■ FRAGMENTO EXTRAÍDO ■
Ocaña, en segundo plano, en una subida del Tour del 69. Su estreno en la ronda gala.

Esa gloria la conquistaría Ocaña en el 73 –sin la participación de Merckx, una espina que no pudo quitarse–, pero por clase, fuerza y condiciones todos pensaron que este hijo de un republicano que perdió la guerra podría haber llegado más lejos, haber sido más grande. Ocaña fue una estrella fugaz que brilló fuerte y se apagó rápido, un tipo al que veían demasiado francés los españoles cuando volvía a su país natal a correr, uno de tantos hombres sin patria en aquel continente guerrero que fue la Europa del siglo XX. En España Bahamontes era Dios sobre dos ruedas después de haber conquistado el amarillo en París en el 59 –la primera vez en la que este escalador se convenció de que tenía fuerzas para lograr algo más que el primer puesto en la clasificación de la montaña y eso que ya tenía 31 años–, uno de tantos pioneros del deporte que fueron utilizados por una dictadura a la que le interesó poco o nada invertir en la formación de deportistas pero que siempre estuvo al quite para recoger sus glorias.

Registros extraídos de una colección
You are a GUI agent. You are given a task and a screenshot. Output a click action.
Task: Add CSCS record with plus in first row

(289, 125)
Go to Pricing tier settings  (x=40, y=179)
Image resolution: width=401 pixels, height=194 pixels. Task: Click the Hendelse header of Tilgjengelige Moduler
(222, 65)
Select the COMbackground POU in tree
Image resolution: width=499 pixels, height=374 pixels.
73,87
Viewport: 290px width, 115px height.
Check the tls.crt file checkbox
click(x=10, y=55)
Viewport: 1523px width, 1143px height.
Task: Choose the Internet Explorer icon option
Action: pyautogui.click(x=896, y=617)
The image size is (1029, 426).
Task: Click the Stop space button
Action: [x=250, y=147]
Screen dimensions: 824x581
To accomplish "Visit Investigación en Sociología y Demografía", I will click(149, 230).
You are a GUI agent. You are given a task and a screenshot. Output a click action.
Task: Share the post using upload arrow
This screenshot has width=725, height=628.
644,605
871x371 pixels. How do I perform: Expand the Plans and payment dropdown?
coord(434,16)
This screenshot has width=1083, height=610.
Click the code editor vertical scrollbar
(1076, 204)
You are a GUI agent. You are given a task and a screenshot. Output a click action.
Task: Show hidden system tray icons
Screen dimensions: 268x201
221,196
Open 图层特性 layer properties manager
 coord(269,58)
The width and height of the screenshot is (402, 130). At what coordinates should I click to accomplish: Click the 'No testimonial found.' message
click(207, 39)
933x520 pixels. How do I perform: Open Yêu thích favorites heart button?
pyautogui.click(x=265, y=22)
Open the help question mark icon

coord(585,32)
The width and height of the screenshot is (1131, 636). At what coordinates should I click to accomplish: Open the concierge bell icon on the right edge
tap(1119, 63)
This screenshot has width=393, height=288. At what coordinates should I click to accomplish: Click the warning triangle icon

■ PROBLEMA BREVE ■
Según el fragmento sobre Ocaña, ¿en qué año conquistó Bahamontes el amarillo en París?

■ RESPUESTA ■
En el 59.